Hypoxia-Ischemia During a Neonatal Sensitive Period Alters Purkinje Neuron Dendritic Complexity Differently in Male and Female Rats

Abstract Perinatal hypoxia-ischemia (HI) is a major health issue with no effective therapies beyond head cooling. Notably, male infants are at a greater risk for HI and exhibit more extreme deficits than females. Extensive clinical evidence indicates that perinatal HI impacts the developing cerebellum, yet this region has been largely ignored in preclinical models. Using a modified version of the Rice-Vannucci rat model for HI injury at postnatal day 10, we find reductions in dendritic complexity of Purkinje neurons in males one week later.
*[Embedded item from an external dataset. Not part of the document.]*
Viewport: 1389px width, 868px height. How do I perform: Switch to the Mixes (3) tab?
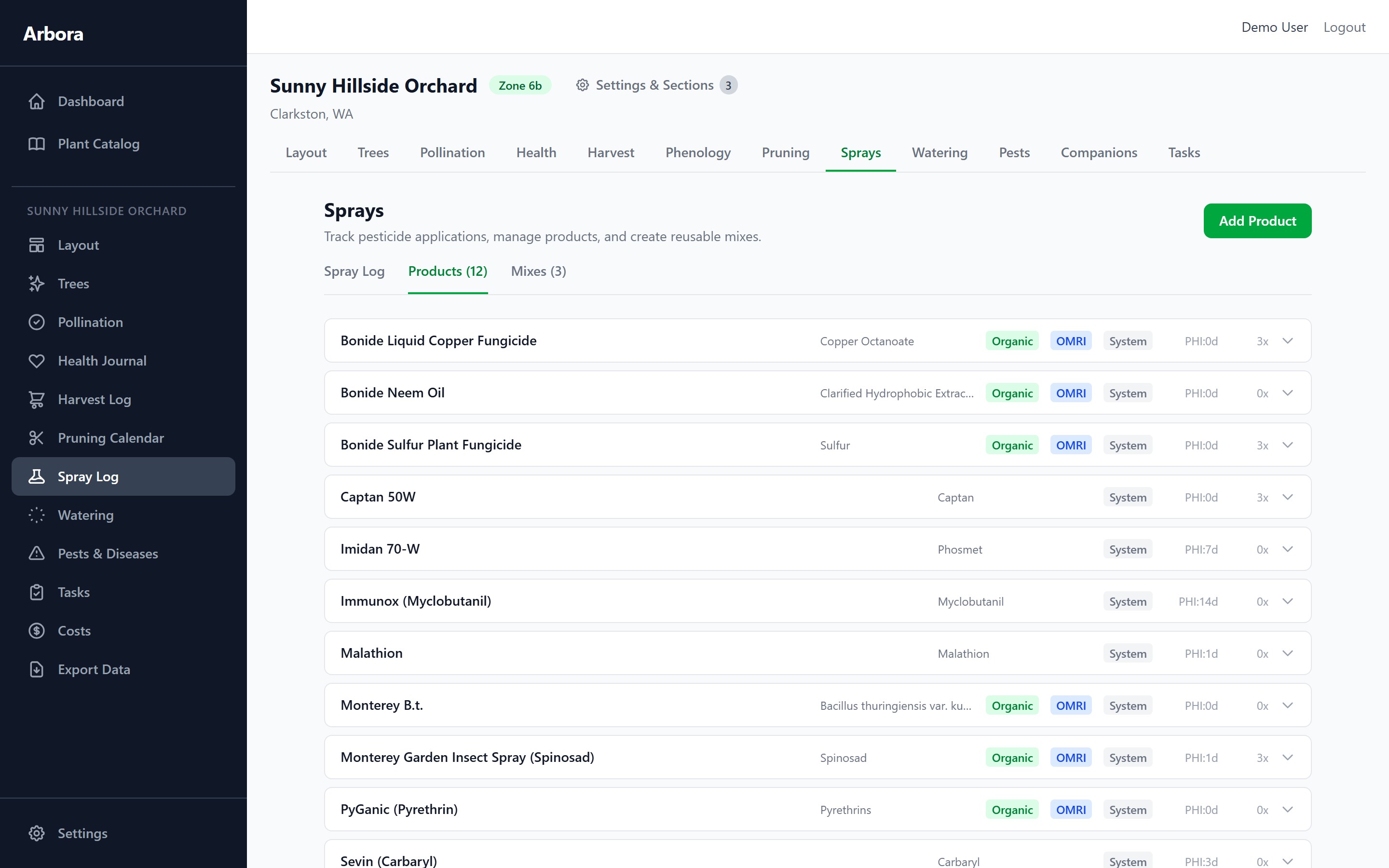pos(538,271)
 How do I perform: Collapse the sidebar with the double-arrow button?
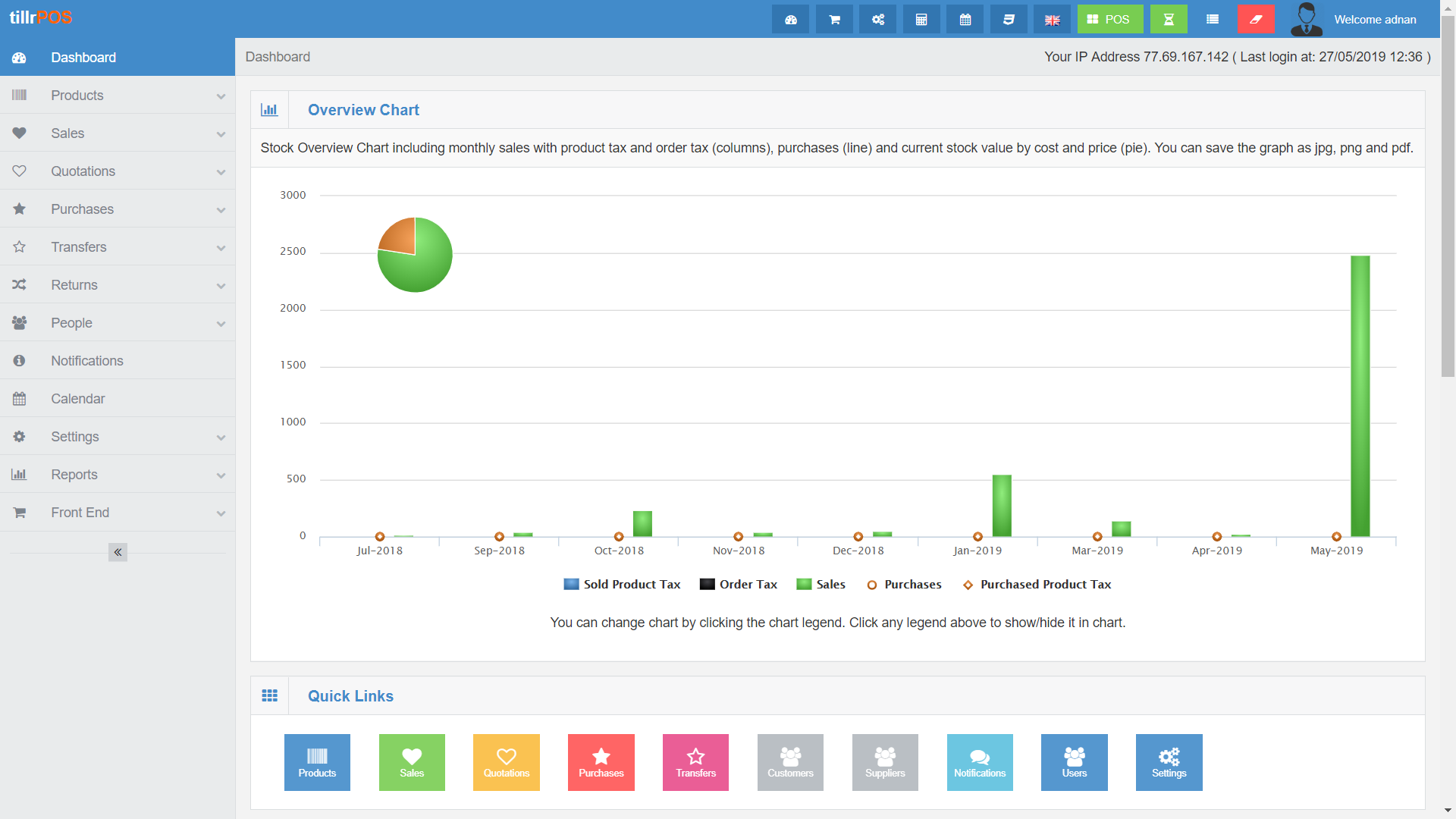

Females exhibited modest but opposite effects, with slight increases in dendritic complexity, based on Sholl analysis. A custom-made NanoString panel for quantifying mRNAs associated with development, inflammation, and sex differences found almost no commonality in the response to HI in males versus females, with males up-regulating genes associated with microglia activity whereas females increased expression of a protective complement protein, but also of enzymes associated with endocannabinoids and prostaglandins. Both sexes exhibited a reduction in the GABA-synthetic enzymes, GAD-65 and GAD-67, after HI, suggesting increased excitotoxicity, but why males suffered more damage to the Purkinje neurons is unknown.